** Opening MATERIAL FOR THIS EXERCISE block **

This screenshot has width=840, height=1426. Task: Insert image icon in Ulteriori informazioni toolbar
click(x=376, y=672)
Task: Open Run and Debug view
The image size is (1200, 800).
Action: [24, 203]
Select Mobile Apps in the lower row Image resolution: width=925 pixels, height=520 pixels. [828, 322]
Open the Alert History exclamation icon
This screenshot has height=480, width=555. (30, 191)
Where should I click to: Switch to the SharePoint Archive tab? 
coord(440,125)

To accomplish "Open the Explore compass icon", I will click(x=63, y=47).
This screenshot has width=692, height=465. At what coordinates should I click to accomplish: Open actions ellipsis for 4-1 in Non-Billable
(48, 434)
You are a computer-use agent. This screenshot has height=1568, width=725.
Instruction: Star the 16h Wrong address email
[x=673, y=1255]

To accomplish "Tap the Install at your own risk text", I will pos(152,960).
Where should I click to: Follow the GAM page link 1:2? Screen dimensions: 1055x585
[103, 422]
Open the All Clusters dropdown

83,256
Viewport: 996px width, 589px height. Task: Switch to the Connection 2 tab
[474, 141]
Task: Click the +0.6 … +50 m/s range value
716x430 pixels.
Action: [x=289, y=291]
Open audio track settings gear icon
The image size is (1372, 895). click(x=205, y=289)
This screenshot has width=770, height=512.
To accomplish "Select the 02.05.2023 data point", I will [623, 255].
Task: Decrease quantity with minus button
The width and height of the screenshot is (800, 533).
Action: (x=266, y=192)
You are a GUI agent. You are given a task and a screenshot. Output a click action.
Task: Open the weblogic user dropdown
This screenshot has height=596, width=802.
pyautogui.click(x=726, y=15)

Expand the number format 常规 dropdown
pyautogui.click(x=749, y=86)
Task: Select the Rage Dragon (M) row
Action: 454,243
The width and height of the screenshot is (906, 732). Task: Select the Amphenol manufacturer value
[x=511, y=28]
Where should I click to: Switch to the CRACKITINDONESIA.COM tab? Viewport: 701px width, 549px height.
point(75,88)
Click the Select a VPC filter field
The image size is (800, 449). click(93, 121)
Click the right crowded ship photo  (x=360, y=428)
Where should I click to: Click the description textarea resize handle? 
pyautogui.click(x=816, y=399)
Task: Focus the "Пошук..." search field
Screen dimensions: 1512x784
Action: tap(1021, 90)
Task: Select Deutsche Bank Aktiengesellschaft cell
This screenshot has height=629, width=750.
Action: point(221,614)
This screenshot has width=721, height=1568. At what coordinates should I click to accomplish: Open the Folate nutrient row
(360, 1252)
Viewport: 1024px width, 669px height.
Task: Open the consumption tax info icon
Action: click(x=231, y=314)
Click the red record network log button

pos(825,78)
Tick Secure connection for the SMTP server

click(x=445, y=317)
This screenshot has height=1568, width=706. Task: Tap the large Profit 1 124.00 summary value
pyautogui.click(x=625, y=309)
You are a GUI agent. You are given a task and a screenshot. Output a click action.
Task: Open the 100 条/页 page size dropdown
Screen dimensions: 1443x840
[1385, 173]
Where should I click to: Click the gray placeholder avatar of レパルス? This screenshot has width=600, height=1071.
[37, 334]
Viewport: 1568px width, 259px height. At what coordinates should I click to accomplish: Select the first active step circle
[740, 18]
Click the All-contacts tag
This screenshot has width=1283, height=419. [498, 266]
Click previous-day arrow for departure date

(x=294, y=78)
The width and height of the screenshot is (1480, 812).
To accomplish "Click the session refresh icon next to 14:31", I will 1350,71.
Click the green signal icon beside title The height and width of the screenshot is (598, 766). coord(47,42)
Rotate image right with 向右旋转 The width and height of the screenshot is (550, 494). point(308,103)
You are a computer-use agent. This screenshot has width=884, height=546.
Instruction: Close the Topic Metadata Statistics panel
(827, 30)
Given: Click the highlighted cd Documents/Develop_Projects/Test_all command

** Closing MATERIAL FOR THIS EXERCISE block **

TASK ITEM: Report the lines above that contain "with".

SOLVED EXERCISE:
Task: Decrease quantity with minus button
Rotate image right with 向右旋转 The width and height of the screenshot is (550, 494). point(308,103)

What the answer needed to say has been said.